我们将其与使用 MATLAB® 中的常规 for 循环的执行进行比较。

tic;
    S = zeros(numHands, numPlayers);
    for i = 1:numPlayers
        S(:, i) = pctdemo_task_blackjack(numHands, 1);
    end
t1(1) = toc;
fprintf('Ran in %3.2f seconds using a sequential for-loop.\n', t1(1));
Ran in 10.70 seconds using a sequential for-loop.

绘制加速图

我们将使用不同数量工作进程的 parfor 的加速与完美线性的加速曲线进行比较。使用 parfor 实现的加速取决于问题规模以及底层硬件和网络基础设施。

speedup = (1:poolSize).*t1(1)./t1;
fig = pctdemo_setup_blackjack(1.0);
fig.Visible = 'on';
ax = axes('parent', fig);
x = plot(ax, 1:poolSize, 1:poolSize, '--', ...
    1:poolSize, speedup, 's', 'MarkerFaceColor', 'b');
t = ax.XTick;
t(t ~= round(t)) = []; % Remove all non-integer x-axis ticks.
ax.XTick = t;
legend(x, 'Linear Speedup', 'Measured Speedup', 'Location', 'NorthWest');
xlabel(ax, 'Number of MATLAB workers participating in computations');
ylabel(ax, 'Speedup');

测量加速分布

为了获得可靠的基准测试数字,我们需要多次运行基准测试。因此,我们多次为 poolSize 工作进程运行基准测试,以便我们能够观察加速的蔓延情况。

numIter = 100;
t2 = zeros(1, numIter);
for i = 1:numIter
    tic;
        pctdemo_aux_parforbench(numHands, poolSize*numPlayers, poolSize);
    t2(i) = toc;
    if mod(i,20) == 0
        fprintf('Benchmark has run %d out of %d times.\n',i,numIter);
    end
end
Benchmark has run 20 out of 100 times.
Benchmark has run 40 out of 100 times.
Benchmark has run 60 out of 100 times.
Benchmark has run 80 out of 100 times.
Benchmark has run 100 out of 100 times.

绘制加速分布

我们仔细观察了使用最大数量的工作进程时我们的简单并行程序的加速情况。加速比的直方图使我们能够区分异常值和平均加速比。
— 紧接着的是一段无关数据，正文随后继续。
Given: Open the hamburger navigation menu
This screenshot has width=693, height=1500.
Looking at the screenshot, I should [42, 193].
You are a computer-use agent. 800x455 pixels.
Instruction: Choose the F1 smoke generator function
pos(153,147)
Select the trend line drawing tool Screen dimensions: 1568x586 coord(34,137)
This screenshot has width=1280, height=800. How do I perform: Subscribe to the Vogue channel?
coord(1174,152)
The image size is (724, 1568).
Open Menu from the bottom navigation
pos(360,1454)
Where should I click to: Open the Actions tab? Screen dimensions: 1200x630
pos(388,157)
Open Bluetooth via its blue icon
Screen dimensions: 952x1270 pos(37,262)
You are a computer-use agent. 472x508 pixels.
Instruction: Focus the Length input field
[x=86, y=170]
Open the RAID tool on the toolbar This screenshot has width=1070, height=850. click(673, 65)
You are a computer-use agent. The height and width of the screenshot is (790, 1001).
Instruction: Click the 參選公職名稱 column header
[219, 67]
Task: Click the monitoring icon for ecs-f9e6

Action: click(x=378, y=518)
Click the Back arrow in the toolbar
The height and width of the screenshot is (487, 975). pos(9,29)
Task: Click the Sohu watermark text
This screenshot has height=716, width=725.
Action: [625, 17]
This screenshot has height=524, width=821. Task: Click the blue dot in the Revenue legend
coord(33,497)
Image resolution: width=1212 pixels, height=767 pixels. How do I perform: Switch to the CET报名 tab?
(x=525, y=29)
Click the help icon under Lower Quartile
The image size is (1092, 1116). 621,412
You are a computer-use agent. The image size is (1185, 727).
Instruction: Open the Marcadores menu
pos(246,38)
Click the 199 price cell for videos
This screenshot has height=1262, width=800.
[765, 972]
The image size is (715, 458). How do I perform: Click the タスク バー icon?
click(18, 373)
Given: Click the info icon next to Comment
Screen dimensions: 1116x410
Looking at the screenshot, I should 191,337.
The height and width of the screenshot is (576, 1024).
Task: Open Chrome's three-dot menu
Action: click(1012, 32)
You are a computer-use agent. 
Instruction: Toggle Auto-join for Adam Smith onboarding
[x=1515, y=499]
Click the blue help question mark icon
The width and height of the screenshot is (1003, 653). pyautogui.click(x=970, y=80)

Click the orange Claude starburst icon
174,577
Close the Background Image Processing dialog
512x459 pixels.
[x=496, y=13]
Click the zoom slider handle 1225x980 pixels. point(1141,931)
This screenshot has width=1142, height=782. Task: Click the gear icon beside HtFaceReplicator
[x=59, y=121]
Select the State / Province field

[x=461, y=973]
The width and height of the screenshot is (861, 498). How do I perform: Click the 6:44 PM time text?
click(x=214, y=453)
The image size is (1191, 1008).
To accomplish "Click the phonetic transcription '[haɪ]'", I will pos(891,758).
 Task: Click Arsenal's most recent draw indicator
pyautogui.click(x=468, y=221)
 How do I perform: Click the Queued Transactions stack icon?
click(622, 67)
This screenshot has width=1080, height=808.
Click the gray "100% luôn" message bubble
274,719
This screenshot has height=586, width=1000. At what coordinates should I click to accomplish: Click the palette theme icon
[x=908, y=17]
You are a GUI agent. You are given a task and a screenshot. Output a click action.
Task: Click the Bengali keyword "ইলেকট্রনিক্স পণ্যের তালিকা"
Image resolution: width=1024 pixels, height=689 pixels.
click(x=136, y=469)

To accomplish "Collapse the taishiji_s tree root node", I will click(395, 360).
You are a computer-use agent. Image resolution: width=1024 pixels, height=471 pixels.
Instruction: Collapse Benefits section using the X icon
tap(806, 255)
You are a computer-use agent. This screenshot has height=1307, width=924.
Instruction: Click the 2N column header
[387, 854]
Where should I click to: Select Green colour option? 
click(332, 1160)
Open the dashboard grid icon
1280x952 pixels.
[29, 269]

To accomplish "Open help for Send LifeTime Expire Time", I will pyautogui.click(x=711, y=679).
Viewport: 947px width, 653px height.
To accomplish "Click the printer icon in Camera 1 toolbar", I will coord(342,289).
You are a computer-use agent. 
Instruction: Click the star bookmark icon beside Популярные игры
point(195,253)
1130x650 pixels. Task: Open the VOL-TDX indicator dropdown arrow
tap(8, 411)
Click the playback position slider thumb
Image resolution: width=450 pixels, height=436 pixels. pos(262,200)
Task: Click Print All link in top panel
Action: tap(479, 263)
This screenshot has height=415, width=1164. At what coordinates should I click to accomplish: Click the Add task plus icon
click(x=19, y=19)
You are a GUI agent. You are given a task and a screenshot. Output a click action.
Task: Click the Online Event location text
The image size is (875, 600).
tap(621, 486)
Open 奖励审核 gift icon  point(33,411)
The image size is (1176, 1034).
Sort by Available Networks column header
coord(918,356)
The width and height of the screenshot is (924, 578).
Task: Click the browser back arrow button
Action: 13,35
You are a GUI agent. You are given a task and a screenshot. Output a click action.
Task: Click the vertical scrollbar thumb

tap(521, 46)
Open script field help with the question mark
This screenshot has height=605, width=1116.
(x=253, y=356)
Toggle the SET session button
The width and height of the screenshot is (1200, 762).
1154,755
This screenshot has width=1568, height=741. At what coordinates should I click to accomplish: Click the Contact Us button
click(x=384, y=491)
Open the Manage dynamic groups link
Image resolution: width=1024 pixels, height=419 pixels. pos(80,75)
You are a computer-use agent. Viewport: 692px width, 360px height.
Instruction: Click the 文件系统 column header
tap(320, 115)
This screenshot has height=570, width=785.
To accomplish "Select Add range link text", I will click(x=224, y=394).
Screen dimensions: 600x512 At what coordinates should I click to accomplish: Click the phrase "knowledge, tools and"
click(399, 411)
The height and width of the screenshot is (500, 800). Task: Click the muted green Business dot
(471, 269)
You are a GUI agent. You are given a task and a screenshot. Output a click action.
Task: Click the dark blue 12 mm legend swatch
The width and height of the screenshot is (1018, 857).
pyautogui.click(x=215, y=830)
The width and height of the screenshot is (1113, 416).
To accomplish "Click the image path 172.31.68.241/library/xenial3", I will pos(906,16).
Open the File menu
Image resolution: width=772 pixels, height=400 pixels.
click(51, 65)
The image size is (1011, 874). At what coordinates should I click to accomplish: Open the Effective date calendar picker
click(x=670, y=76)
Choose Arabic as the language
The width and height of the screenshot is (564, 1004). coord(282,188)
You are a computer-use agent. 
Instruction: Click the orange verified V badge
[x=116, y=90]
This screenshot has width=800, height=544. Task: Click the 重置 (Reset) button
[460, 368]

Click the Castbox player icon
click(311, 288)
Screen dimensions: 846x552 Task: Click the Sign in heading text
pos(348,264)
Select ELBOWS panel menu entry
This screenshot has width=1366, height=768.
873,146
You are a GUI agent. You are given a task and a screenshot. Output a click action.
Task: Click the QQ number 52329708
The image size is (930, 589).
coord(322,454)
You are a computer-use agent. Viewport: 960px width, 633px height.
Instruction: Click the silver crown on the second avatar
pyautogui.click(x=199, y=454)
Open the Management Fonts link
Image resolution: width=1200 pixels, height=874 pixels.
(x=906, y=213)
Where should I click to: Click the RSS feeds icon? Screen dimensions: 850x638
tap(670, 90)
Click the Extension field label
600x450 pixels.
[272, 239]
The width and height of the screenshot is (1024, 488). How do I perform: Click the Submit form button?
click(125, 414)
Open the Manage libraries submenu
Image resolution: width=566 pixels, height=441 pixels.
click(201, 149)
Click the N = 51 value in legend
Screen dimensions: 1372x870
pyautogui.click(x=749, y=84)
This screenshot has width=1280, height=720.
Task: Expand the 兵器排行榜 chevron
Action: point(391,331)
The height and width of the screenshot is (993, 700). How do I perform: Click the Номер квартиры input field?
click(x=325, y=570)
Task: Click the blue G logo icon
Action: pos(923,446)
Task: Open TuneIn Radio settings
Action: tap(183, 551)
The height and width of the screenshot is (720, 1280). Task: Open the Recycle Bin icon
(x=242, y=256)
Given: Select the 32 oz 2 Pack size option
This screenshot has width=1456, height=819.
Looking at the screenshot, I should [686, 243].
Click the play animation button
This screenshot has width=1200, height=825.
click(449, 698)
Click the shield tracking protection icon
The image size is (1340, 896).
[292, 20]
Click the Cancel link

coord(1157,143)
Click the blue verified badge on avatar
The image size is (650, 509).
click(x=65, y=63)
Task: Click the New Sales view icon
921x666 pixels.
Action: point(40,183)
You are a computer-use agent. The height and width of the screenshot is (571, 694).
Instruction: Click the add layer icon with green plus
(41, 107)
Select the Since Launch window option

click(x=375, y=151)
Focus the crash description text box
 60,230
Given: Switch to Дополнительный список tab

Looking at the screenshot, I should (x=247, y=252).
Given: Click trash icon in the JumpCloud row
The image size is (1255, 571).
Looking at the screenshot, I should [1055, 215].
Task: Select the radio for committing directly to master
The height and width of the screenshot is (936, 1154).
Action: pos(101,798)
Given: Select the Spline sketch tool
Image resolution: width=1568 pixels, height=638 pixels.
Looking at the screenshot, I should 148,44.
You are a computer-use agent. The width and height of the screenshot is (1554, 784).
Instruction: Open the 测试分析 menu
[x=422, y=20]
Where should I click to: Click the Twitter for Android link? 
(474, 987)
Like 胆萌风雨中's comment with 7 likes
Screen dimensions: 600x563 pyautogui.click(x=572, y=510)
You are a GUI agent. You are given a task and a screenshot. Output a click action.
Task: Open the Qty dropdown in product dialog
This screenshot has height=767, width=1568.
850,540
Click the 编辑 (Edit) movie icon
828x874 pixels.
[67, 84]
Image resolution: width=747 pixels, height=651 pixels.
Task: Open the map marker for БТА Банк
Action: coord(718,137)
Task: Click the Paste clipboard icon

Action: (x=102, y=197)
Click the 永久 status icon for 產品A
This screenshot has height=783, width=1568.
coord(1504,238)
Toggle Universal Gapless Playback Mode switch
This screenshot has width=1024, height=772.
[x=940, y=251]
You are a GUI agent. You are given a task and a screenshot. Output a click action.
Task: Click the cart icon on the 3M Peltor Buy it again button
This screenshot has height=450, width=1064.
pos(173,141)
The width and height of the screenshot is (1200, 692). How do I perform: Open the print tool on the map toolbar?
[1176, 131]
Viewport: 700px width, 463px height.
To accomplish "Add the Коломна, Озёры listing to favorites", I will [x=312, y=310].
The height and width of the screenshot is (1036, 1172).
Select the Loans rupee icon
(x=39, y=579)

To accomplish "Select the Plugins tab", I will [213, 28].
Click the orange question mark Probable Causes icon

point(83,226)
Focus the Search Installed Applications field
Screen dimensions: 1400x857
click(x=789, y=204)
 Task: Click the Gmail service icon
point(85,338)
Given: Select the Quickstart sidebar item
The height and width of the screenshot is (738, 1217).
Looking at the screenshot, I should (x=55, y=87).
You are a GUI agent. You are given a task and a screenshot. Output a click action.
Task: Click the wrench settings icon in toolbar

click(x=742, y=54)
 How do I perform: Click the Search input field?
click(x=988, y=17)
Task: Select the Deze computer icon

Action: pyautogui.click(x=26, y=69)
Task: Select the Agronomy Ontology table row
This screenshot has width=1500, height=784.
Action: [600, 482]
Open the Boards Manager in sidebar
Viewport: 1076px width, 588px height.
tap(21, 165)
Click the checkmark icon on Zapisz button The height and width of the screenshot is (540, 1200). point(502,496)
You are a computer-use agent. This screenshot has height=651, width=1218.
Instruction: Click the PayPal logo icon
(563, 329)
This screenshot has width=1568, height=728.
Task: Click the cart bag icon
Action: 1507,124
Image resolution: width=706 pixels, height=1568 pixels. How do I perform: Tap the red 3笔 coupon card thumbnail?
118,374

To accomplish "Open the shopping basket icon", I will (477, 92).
speedup = t1(1)./t2*poolSize;
clf(fig);
ax = axes('parent', fig);
hist(speedup, 5);
a = axis(ax);
a(4) = 5*ceil(a(4)/5); % Round y-axis to nearest multiple of 5.
axis(ax, a)
xlabel(ax, 'Speedup');
ylabel(ax, 'Frequency');
title(ax, sprintf('Speedup of parfor with %d workers', poolSize));
m = median(speedup);
fprintf(['Median speedup is %3.2f, which corresponds to '...
    'efficiency of %3.2f.\n'], m, m/poolSize);
Median speedup is 43.37, which corresponds to efficiency of 0.68.